Atualmente, o processo de remoção ? iniciado em janeiro com a retirada de 50 famílias das margens da Via Anchieta ? está pelo menos seis meses atrasado. As 3.600 unidades em construção em Cubatão deveriam ter ficado prontas em janeiro, mas a obra só será concluída em junho. "Provavelmente até julho de 2011 o reassentamento das famílias será concluído", garante Borges.

Quatro escolas serão construídas nos novos bairros que serão formados em Cubatão a partir da mudança das famílias. Serão erguidas também escolas, uma Unidade Básica de Saúde e uma nova unidade de pronto-atendimento. O Pronto-Socorro do município será reformado e ampliado. Linhas de ônibus serão criadas ou alteradas para atender aos bairros e um viaduto precisará ser construído para ligar o centro de Cubatão ao Jardim Casqueiro, bairro que receberá o maior número de famílias. Uma base comunitária móvel já foi instalada nas imediações.

Nos quatro bairros-cota e em três favelas da serra já quase próximas do mangue, entre o km 48 e o km 28 da Anchieta, moram 30 mil pessoas. Desse total, 2.400 famílias vão ficar em áreas que serão urbanizadas nas Cotas 200 e 95/100. "São terrenos que foram "desafetados" no governo Fleury, em 1994, e não fazem mais parte do mapa do parque", afirma o coronel. Já a urbanização das áreas com casas e a recuperação ambiental, que inclui o reflorestamento de toda a área de remoção, serão concluídas em 2012.

NOVAS OCUPAÇÕES

O secretário estadual de Habitação, Lair Krähenbühl, garante que o processo de remoções será "definitivo", ou seja, não haverá novas ocupações nas encostas. "É diferente de uma favela na beira de uma avenida, em que não há controle de moradores. Nas encostas da Serra do Mar, os acessos podem ser controlados", diz. Segundo o coronel Borges, o projeto também prevê a compra de equipamentos como helicópteros e barcos, e a capacitação dos 650 homens do 3 Batalhão de Polícia Ambiental, responsável pela área.

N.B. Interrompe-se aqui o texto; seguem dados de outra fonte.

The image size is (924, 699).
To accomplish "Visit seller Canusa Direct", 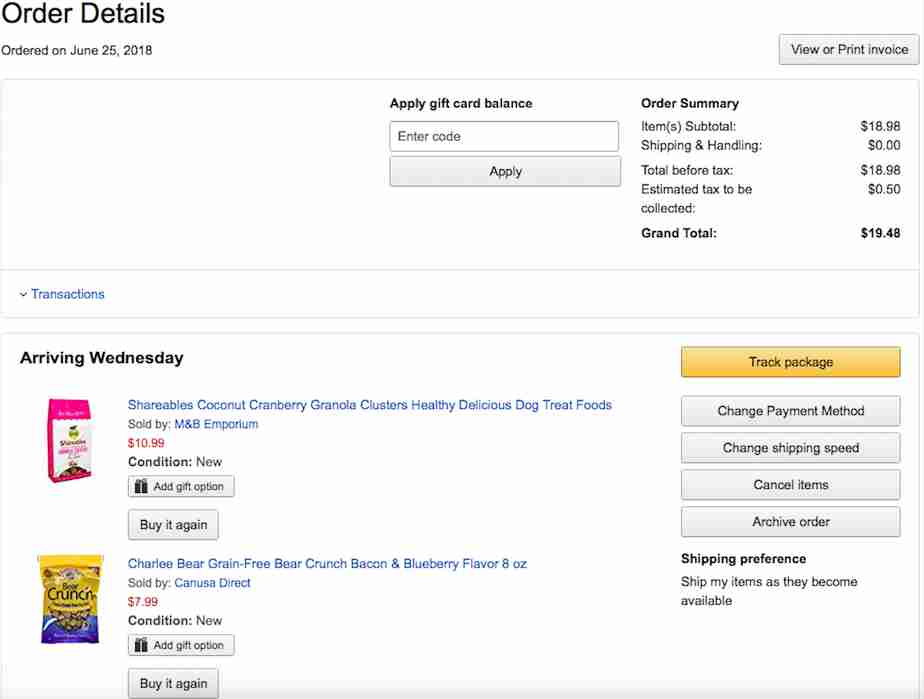I will pyautogui.click(x=212, y=583).
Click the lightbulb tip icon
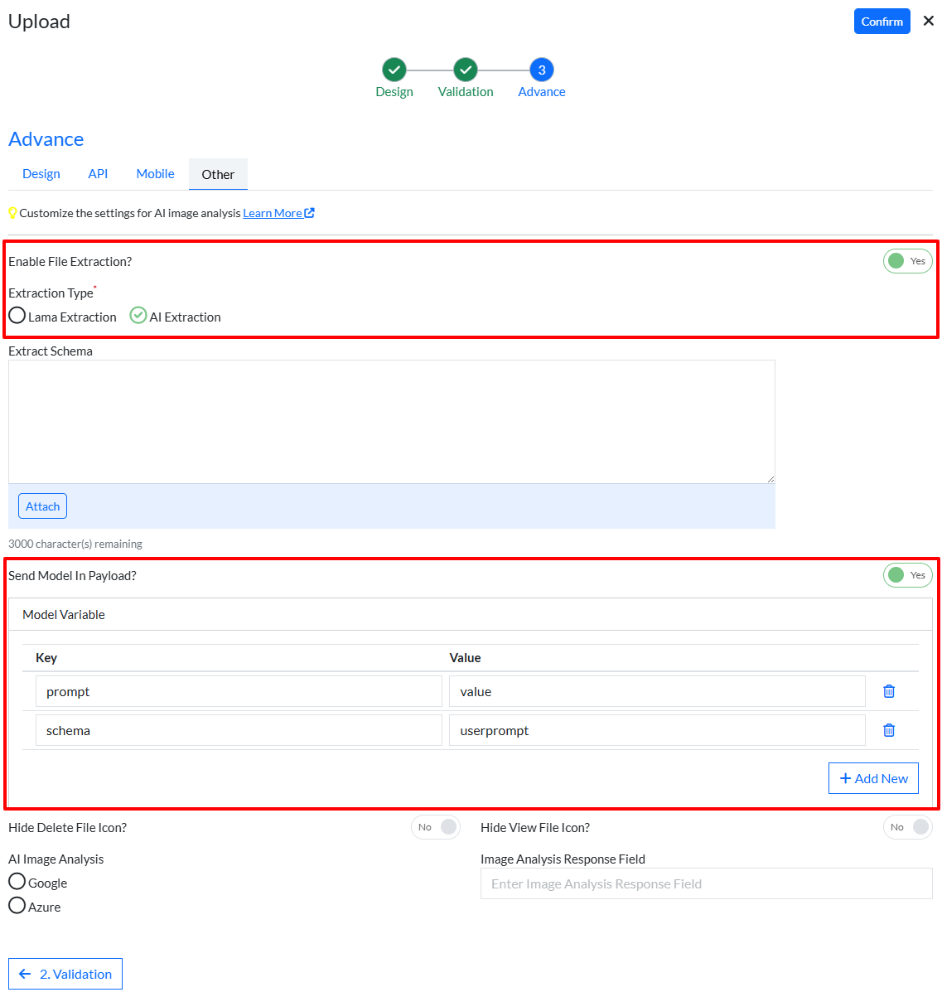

Borges adiantou ainda que, no segundo semestre, o programa começará a ser ampliado para o litoral norte. "Vamos negociar a retirada de 1.400 famílias que vivem em áreas de risco da Serra do Mar em outras 22 cidades do litoral paulista."


Morador troca vaga em CDHU para ficar em área de risco
Prédios da Praia Grande devem receber 160 famílias nos próximos dias

Criado no Pinhal do Miranda, um dos bairros nas encostas da Serra do Mar, o operador de máquinas desempregado Joselito Ribeiro, de 41 anos, não quer sair. Morador de um barraco em área de risco, ele seria um dos primeiros a partir, mas trocou de lugar com uma vizinha do Água Fria, que será desocupado até 2011.

"Se precisar fazer mais trocas (com vizinhos), eu faço. Esses apartamentos na praia são para quem já se aposentou. Aqui tenho mais chance de arrumar emprego, sempre consigo uns bicos", justificou Joselito, que também não gostaria de ir para os prédios em construção em Cubatão. "Todo mundo me conhece aqui."

Irmã de Joselito, a aposentada Iraci Ribeiro, de 60 anos, não vê a hora de deixar seu barraco sem janelas. Nos três barracos onde ela já morou antes, sempre enfrentou o mesmo problema. "Às vezes, quando não está chovendo, durmo do lado de fora por causa do calor. Não vejo a hora de ir para um lugar mais arejado. Já estou com a mudança pronta", animou-se Iraci, que se muda na próxima terça-feira para o CDHU de Praia Grande. Ela integra uma das 160 famílias que optaram pelo local. Iraci ainda lembra dos primeiros anos no bairro. "A gente lavava roupa no rio, igual no Nordeste. Hoje tem muito mais casas e nosso esgoto vai para o rio."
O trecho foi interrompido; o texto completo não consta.